Questo Verbo-parola-Dio crea: “tutto è stato fatto per mezzo di lui e senza di lui nulla è stato fatto di ciò che esiste”.

Non solo era all’origine a creare, ma “in lui era la vita”, vita che “era luce degli uomini”. Il ruolo del Verbo è delineato da subito dal quarto vangelo come fondamento primo, poi la storia dello scendere tra gli uomini, in quel mondo che pure “è stato fatto
per mezzo di lui; eppure il mondo non l’ha riconosciuto”.

Con tensione più alta si dice ancora sia venuto tra i suoi “e i suoi non l’hanno accolto”. Dio è entrato nella storia, si è fatto presente ai suoi, a coloro che si dicevano e lui stesso riconosceva “suoi”: proprio loro non l’hanno saputo accogliere.

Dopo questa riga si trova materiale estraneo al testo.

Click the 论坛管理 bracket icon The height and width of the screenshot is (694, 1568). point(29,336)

Il un crescendo significativo Giovanni anticipa che, se pure non sia stato accolto dai suoi, pure un’accoglienza c’è stata (da un “resto” dei suoi?) “A quanti però lo hanno accolto ha dato potere di diventare figli di Dio”; infatti questi sono stati generati “non
da sangue, né da volere di carne né da volere di uomo, ma da Dio sono stati generati”.

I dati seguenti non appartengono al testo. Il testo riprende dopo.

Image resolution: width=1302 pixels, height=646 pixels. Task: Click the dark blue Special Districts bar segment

Ecco il senso: è disceso il Verbo-Dio, per elevarci a lui.

Il discendere a noi, non è stata visita, ma farsi uomo: “E il Verbo si fece carne”, l’espressione biblica per significare la fragile debolezza dell’uomo, “e venne ad abitare in mezzo a noi”.

È di interesse sollecitante l’espressione usata da Giovanni in quell’“abitare” che è ἐσκήνωσεν, propriamente richiama la tenta, della provvisorietà, del sostare e ancora la fedeltà di una presenza come quella di Dio nel deserto dell’esodo.

È sempre il mistero del Natale, del darsi a noi nella debolezza di un neonato bambino che è però non solo il figlio della Vergine, a richiamarci tenerezze tanto umane, ma il suo mistero, in questa fragilità, adombra la “grazia e la verità” contemplate dall’evangelista: è la grandezza divina che si dona a noi per elevarci a sé nel compimento che questa umanità avrà sulla croce del sacrificio, per la vittoria su ogni peccato e su ogni male, a donarci ancora vita (“in lui era la vita”) non solo vita rilanciata nell’umano: vita nuova: anzi vita divina.